Day Three…and it took some willpower to do this in itself.
Heart Healthy Week: Willpower Wednesday.
Lately, I’ve been annoyed. Like super annoyed. One of the biggest issues I’ve seen is people who want out of their situation but sink further into it. They want to change something so much that all they ever do is just talk about it. I’m totally guilty of this, especially when it comes to my “dieting.” I’ve wanted to lose almost thirty pounds for so long now I can’t even remember, yet I still find myself at Whataburger. I’m eventually going to have to dig down deep, buckle down, and get the willpower to change things. It’s not always about weight, maybe its about personal relationships or goals. People always talk about things, but never do anything. But where, and exactly what point do we hit before we say, “I’m actually going to do something!”

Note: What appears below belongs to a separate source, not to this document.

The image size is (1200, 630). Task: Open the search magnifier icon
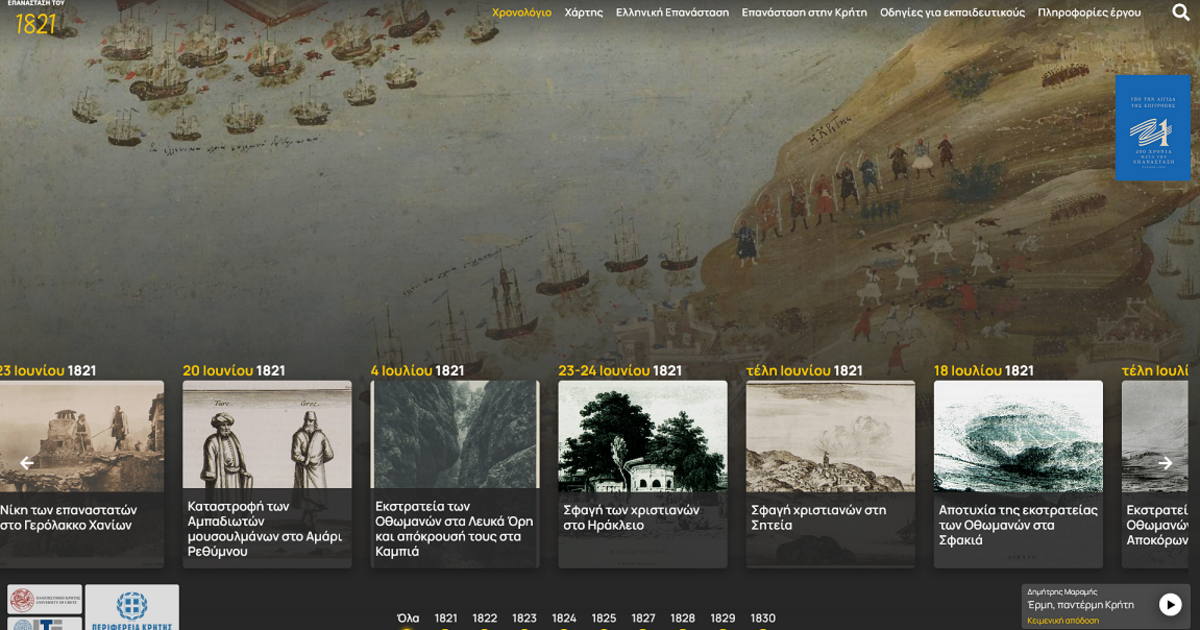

I remember when I started dreaming about this blog, dreaming about my posters to go into a school, and dreaming about my lungs being on a shirt. The overall dream seemed SO big, and honestly just too much that I would never, in fact, get it done. This to me is exactly what everyone does when they envision something…they envision the end result. Just remember loves, the end result is the result of the massive amount of steps you took to get there. It’s not one giant leap! I did this with my novel. I’ve been dreaming of it for quite some time, even special little moments that would happen in the book. I had so many in fact that when I sat down to write it, I immediately became exhausted. It was just too much. This is why out of all times in my life I chose November (while in school) and signed up for National Novel Writing Month…and won. It gives you one month to write a fifty thousand word novel. Impossible? No. Why? Because its teaching you to sit down and work through the steps, and actually complete them so that you can say you finished something. After staring at a computer for hours, upon hours upon hours, living through fictional stories (which was emotionally disturbing), and existing in a state of tired that I didn’t even know I would live past….I finished, and won. I cried when the NaNoWriMo team sang the winner song on the winner page I was directed to like a complete stooge.
Steps y’all, just a step. Before you know it you turn around to see how far you’ve come, and you realize you’re at the top. Just have the willpower to take the freakin step that is required to go anywhere…and you never know where you might end up.